Les compagnies pétrolières, nationales et internationales, ont ressenti cette baisse, et les économies des pays producteurs de pétrole ont souffert des déficits budgétaires, alors que les grands pays consommateurs ont tiré profit du recul des prix, a-t-il encore ajouté, soulignant les conséquences de cette situation sur les projets de prospection et de développement de l’industrie du pétrole et du gaz et sur la commercialisation de ces produits.

De son côté, le secrétaire général du forum international de l’énergie, Aldo Flores, a relevé le poids important dont jouit l’Asie dans le marché international de l’énergie à la faveur d’une dynamique économique et technologique.

Il a expliqué que le marché international de l’énergie a connu des mutations au niveau de l’offre et de la demande, d’où l’impératif d’insuffler une nouvelle dynamique au dialogue entre producteurs et consommateurs en vue de prendre les décisions appropriées et encourager la coopération entre les différentes parties concernées au niveau mondial pour mettre en place une base de données fiables et transparentes afin de mieux comprendre l’état de l’offre et de la demande dans l’avenir et contribuer à la stabilisation du marché.

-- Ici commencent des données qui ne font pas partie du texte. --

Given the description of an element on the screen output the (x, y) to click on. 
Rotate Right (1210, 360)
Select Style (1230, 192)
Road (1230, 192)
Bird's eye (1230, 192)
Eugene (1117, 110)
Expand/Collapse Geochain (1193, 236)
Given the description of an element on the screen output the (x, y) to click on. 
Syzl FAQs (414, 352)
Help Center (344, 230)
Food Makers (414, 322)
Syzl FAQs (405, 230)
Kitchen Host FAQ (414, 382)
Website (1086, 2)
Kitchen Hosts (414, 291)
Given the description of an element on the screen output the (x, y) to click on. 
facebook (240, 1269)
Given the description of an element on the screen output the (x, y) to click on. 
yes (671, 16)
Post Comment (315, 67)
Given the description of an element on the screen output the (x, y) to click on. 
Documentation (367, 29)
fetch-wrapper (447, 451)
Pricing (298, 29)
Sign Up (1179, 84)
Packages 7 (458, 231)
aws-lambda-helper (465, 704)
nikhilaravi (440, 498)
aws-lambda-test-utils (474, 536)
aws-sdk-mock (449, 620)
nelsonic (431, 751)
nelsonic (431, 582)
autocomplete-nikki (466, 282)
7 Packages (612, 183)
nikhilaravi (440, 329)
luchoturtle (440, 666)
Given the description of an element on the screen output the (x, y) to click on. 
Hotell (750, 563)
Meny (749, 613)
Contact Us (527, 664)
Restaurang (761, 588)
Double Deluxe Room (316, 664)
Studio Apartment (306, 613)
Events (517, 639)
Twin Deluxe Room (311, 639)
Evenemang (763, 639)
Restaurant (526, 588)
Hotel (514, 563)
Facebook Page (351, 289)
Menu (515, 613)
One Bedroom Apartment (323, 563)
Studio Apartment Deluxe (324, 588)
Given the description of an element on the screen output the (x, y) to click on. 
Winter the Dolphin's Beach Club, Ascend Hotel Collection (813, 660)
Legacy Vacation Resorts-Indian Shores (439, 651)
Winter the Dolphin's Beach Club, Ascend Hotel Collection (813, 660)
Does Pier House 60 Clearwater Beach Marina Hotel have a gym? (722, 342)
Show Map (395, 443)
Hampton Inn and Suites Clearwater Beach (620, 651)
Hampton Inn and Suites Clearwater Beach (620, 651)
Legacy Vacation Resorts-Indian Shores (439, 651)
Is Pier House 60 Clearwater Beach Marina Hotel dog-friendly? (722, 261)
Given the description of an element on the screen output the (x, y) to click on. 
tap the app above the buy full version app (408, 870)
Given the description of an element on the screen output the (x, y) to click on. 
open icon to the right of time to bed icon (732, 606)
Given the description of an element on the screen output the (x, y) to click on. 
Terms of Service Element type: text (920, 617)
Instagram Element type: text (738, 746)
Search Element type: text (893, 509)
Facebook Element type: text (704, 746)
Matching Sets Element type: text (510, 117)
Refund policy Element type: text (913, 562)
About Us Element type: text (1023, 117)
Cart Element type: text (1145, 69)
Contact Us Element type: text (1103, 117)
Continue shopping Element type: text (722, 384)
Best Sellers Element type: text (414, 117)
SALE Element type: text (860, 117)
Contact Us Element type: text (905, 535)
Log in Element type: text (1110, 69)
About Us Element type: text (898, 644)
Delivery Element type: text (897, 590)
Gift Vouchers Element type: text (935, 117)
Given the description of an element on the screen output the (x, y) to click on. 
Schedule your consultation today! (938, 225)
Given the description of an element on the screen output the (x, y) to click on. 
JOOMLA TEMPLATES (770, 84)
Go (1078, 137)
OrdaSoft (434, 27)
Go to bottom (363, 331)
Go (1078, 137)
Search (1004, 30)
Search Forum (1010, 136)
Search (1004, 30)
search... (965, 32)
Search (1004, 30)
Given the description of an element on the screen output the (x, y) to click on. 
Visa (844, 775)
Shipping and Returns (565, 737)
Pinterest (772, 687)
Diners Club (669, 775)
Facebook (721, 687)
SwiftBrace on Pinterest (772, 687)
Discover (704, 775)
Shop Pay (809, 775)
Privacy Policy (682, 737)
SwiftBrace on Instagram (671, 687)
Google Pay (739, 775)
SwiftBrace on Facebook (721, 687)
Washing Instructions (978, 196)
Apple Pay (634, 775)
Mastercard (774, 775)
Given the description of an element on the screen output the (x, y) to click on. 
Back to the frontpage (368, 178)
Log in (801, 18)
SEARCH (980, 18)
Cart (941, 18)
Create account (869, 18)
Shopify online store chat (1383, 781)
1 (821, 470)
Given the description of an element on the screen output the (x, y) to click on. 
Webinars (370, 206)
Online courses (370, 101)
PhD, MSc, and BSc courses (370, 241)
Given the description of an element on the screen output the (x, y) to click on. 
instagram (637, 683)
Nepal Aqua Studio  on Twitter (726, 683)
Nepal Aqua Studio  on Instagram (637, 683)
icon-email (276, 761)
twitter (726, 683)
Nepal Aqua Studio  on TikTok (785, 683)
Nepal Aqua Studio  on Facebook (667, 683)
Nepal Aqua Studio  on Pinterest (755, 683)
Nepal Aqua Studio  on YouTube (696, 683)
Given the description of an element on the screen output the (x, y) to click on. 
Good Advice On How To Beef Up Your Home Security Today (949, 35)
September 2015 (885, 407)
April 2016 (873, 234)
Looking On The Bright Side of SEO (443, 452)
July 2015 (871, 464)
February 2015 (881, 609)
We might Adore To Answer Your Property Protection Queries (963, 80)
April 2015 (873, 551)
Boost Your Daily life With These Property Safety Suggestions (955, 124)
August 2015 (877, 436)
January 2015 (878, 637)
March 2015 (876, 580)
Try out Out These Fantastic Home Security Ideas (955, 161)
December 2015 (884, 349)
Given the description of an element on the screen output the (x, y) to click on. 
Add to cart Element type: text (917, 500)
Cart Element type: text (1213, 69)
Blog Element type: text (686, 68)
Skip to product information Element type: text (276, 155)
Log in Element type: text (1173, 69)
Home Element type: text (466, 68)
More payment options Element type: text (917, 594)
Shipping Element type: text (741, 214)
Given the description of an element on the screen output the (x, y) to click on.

De son côté, le vice-ministre saoudien du Pétrole et des ressources minières, le prince Abdelaziz Ben Salmane, a noté que les mutations que connaissent les prix du pétrole ne profitent ni au aux producteurs ni aux consommateurs, affirmant que le Royaume d’Arabie Saoudite, qui est un producteur responsable et crédible, est déterminé à poursuivre l’investissement dans le secteur du pétrole et du gaz, abstraction faite de la baisse que pourrait connaître les prix.

Et d’ajouter que le dialogue entre les pays producteurs et ceux consommateurs de l’énergie demeure fondamental pour renforcer la confiance et l’échange de données, estimant que la rencontre des ministres du pétrole et de l’énergie des pays d’Asie, constitue dans ce sens une plate-forme de dialogue international.

Pour remédier à la crise pétrolière, les différents intervenants ont convenu de la nécessité d’adapter le budget général de ces pays avec la réalité de la régression des revenus du pétrole, à travers notamment la rationalisation des dépenses, la répartition équitable des ressources, la diversification de l’économie, le renforcement de la concurrence du secteur privé.